Bárbara Santos  Menezes; Érica Caroline Becker; Flora Balcão Agnelli; Luis Carlos Pinto de Macedo Soares; Cristina de Oliveira Dias; Andrea Santarosa Freire

doi:10.1590/

Authors

Bárbara Santos Menezes Universidade Federal do Rio de Janeiro
Érica Caroline Becker Universidade Federal de Santa Catarina
Flora Balcão Agnelli Universidade Federal do Sul da Bahia
Luis Carlos Pinto de Macedo Soares Universidade Federal de Santa Catarina
Cristina de Oliveira Dias Universidade Federal do Rio de Janeiro
Andrea Santarosa Freire Universidade Federal de Santa Catarina

DOI:

https://doi.org/10.1590/

Keywords:

Zooplankton, Copepod traits, Marine Protected Area, ENSO, Brazilian Continental Shelf

Abstract

Functional traits, short life cycles, and the pivotal role in the ocean make copepod diversity a solid foundation for assessing the effect of global changes in marine food webs and ecosystem functioning.
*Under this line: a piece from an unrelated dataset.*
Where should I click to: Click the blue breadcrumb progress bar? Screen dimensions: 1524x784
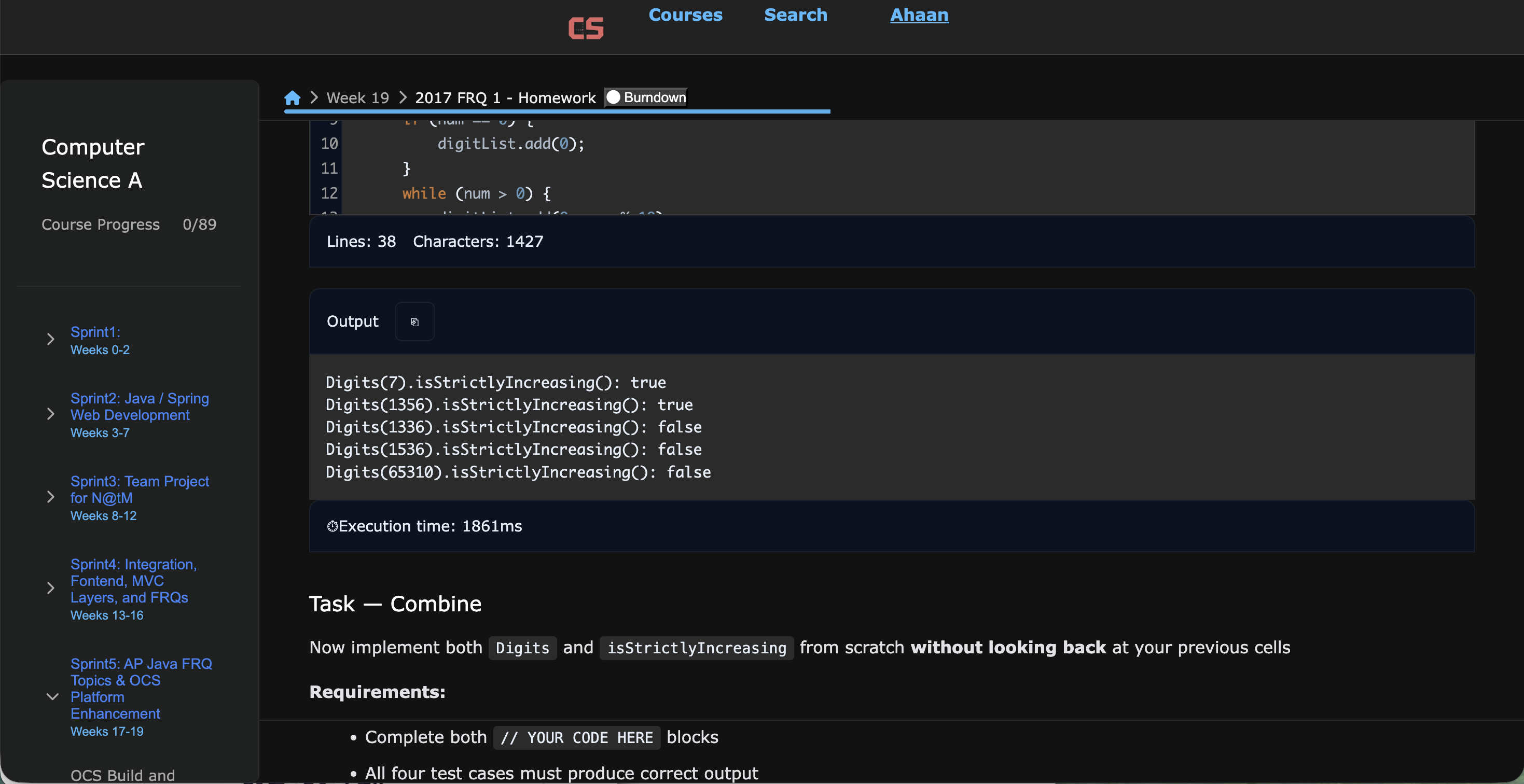pyautogui.click(x=556, y=111)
Climate change and extreme events, particularly El Niño, can affect coastal ecosystems. The Arvoredo Marine Biological Reserve (MPA), located in highly productive coastal waters of the Southern Brazilian Bight, presents complex climate and oceanographic conditions. This study investigates the influence of oceanographic processes and El Niño 2015-2016 on the copepod functional diversity from 2014 to 2016 in the Arvoredo MPA. Horizontal tows were performed using a WP2 net with a mesh size of 200 µm. The 41 species accounted for 19 functional entities and four functional groups. Our findings reveal that the seasonal intrusion of water masses influenced copepod functional diversity. During summer, the upwelling of South Atlantic Central Water increased nutrient availability and favored large herbivore-omnivores and carnivores. The Plata Plume Water enrichment during winter coincided with a decline in functional richness and abundance, leading to the predominance of the Oithona nana, a small-sized omnivore. Compensatory mechanisms were observed as functional equivalence and species composition shifts. Acartia lilljeborgii and Temora turbinata exhibited functional equivalence and compensated for each other in response to salinity changes associated with upwelling and El Niño. The copepod assemblage demonstrated the ability to maintain functional diversity despite changes in copepod abundance. However, the decline in functional diversity and abundance during the intense winter indicated potential disruption in trophic dynamics and ecosystem functioning. Maintaining balance and compensating for disturbances such as El Niño is crucial for marine food web resilience. The functional trait approach provided a comprehensive understanding of the copepod assemblage in Arvoredo MPA, contributing to a broader knowledge of the impact of oceanographic processes intensification. Monitoring functional diversity and abundance is crucial for evaluating the effects of copepod assemblage changes in ecosystem functionings.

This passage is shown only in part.